Eine Problematik bei der Nutzung von CGM-Systemen im stationären Umfeld ist die Durchführung der Glukose-Telemetrie, da das Krankenhaus-Wi-Fi für die Übertragung der CGM-Daten an die Pflegestationen vorhalten muss. Weitere Hürden liegen in der Zustimmung der Krankenhausverwaltung und des Gesundheitspersonals – was deshalb eine besondere Herausforderung ist in einer Zeit, in der das Personal in den Krankenhäusern ausgesprochen knapp ist. Gleichzeitig haben sowohl Pflegepersonal als auch Ärzte ein großes Interesse an der Nutzung von CGM in der stationären Versorgung.
Für das Krankenhauspersonal kann es zudem eine Herausforderung sein, geeignete stationäre Patienten für die CGM-Nutzung auszuwählen: Soll man alle CGM-Nutzer in einer Abteilung zusammenlegen, so dass alle IT-Systeme räumlich vereinheitlicht werden, oder ist es das Ziel, die Untergruppe der Patienten mit dem höchsten Risiko anzusprechen, die über das ganze Krankenhaus verteilt sein können? Führen die vielen Alarme bei der Nutzung von CGM-Systemen zu einer „Alarmmüdigkeit“ bei dem KH-Personal? Wie werden CGM-Daten am besten visualisiert? Will man alle 100-200 Datenpunkte der letzten Stunden sehen oder reicht eine Zusammenfassung von zwei bis vier Stunden oder sechs Stunden oder 24 Stunden? Hinzu kommen juristische Fragen wie: Kann CGM auch ohne qualitätskontrollierte POC-Tests eingesetzt werden?
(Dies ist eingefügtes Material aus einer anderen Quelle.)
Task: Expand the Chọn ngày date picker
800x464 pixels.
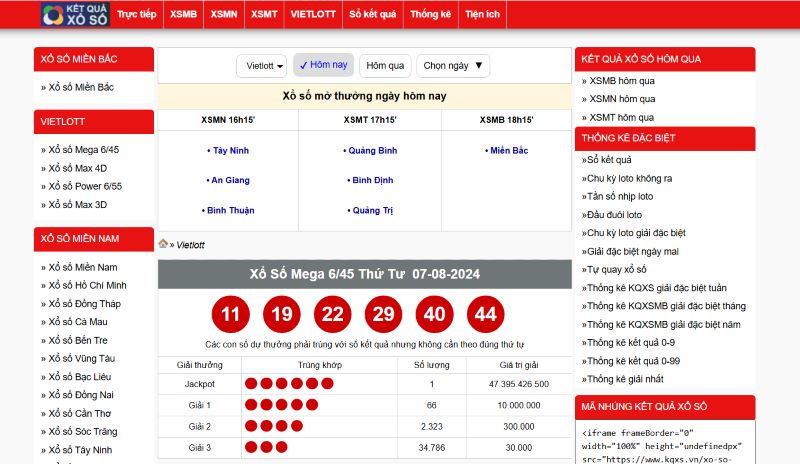Action: point(453,66)
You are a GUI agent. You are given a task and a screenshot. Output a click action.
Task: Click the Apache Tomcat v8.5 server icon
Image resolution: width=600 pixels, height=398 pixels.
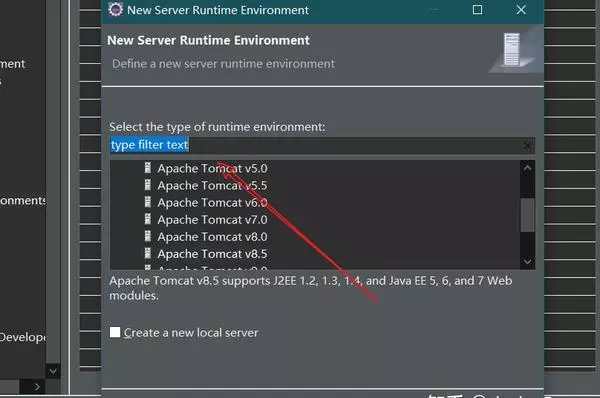[x=148, y=253]
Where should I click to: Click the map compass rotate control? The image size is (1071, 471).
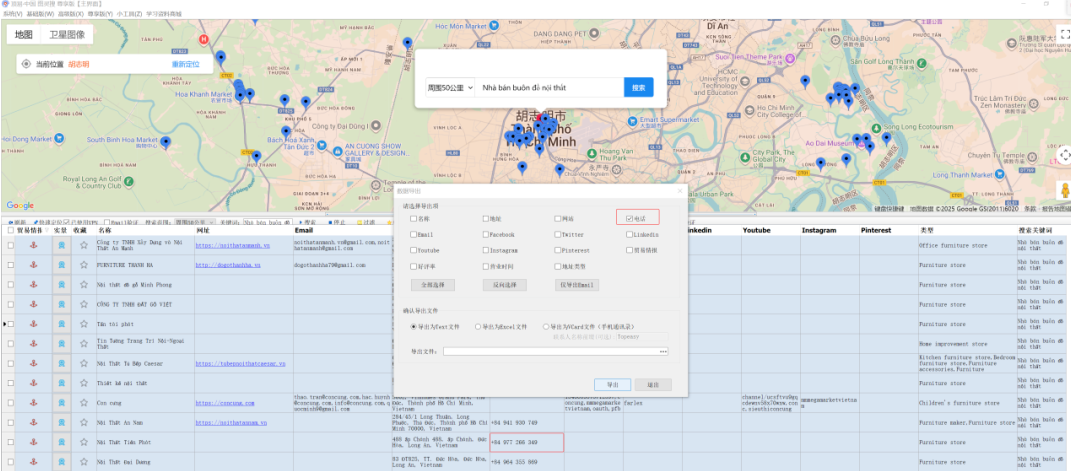tap(1064, 156)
In einer Sitzung wurde die Koexistenz von POC-Tests und CGM-Systemen im KH (zumindest vorerst) in Aussicht gestellt, wobei auch spezielle klinische Bedingungen wie Schwangerschaft und Dialyse berücksichtigt wurden. Es bisher wohl nur wenige Belege für den vollständigen Ersatz von Point-of-Care-Tests durch CGM. Es gab auch die Forderung nach einer auf Laboranalysegeräte bezogene Genauigkeitsprüfung für CGM-Systeme im KH.
Fazit: Was wäre denn der Traum, wenn es um den Einsatz von CGM im Krankenhaus geht? Eine Antwort auf diese Frage ist: Wir sollten eine solche Diskussion auch in Deutschland haben, um die vielfältigen Aspekte und Fragen im Sinne einer besseren und sicheren Nutzung von CGM-Systemen zu beleuchten.